Sì, un’evasione molto spettacolare. Ma in fondo si tratta sempre degli stessi trucchi: botole, pannelli scorrevoli, specchi.. È questa la cosa più bella della magia: continuare a generare illusioni tramite principi di una semplicità davvero elementare.

Si inizia dalla fine a raccontare Il Baule Sanderson, un graphic novel come pochi firmato da Jean-Claude Götting e pubblicato per la prima volta nel 2010 da Fandango (Coconino Press). Si inizia dalla fine perché la magia non ha né capo né coda per chi, disilluso, cerca di scoprire il trucco che il Mago sta utilizzando proprio sotto i suoi occhi e che solo un occhio esperto, forse, riuscirà veramente a scoprire.

E si utilizza il forse come parola chiave di tutti i paragrafi a venire perché il Mago è beffardo e senza pudore, vive nel suo limbo fatto di irrealtà e tempo sospeso, di progetti complicati e piccoli arnesi che lo aiuteranno a sviare le scelte più difficili, quelle che lo legherebbero alla vita e ai sentimenti veri che a causa (o grazie) alla sua professione non saprebbe gestire nella sua quotidianità caratterizzata da sparizioni. Il Mago non sa amare, non vuole credere alle follie delle donne e soprattutto a quelle di Marie, dolce e intelligente, che ha scoperto un suo piccolo segreto ma nonostante ciò vorrebbe stargli accanto per il resto della sua vita.

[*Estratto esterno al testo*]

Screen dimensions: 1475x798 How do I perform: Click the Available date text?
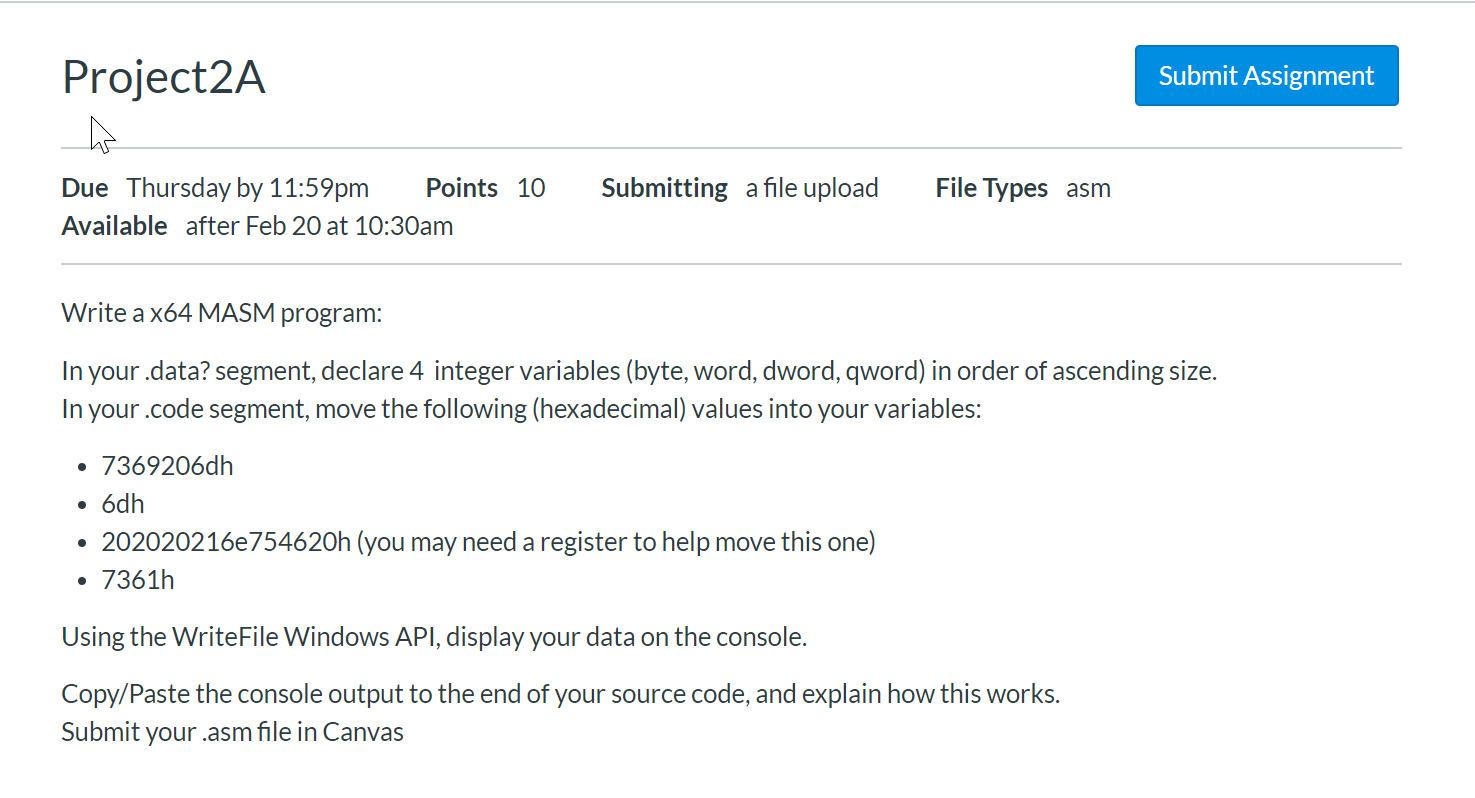(x=319, y=226)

Eppure, immancabilmente, i loro visi si incrociano nelle tavole in bianco e nero, i loro respiri si addensano e si uniscono in tratti profondi e linee spesse, circondati da polvere di carboncino che rende un’atmosfera, già unica di per sé, un mondo irreale fatto di sogni minacciati da piccoli inganni. E gli inganni li crea lo stesso Sanderson, il Mago, con i suoi lucchetti e le sue catene, senza sapere che sarà il suo giocare con il fuoco a lasciarlo letteralmente senza parole, perennemente imprigionato in un corpo che verrà messo in balia di un amore malato, folle, senza ragioni.

Il baule Sanderson potrebbe essere descritto come il desiderio di una fuga non realizzato, un tentativo di libertà che si sposa meravigliosamente alla Parigi degli anni Trenta. Ogni tavola pare avere di sottofondo della musica jazz che detta il tempo a una narrazione semplice e lenta la quale, invece di annoiare, trascina il lettore sempre più nel cuore della storia lasciando crescere nel suo cuore una sensazione di cattivo presagio che raggiungerà il culmine proprio nelle ultime tavole.

E l’amore diventerà una magia, un’illusione che Sanderson e Marie non sapranno gestire e che li trascinerà da Parigi a New York sulle onde di una musica jazz, cullati dalla finta certezza che sia stato il fato a decidere per loro.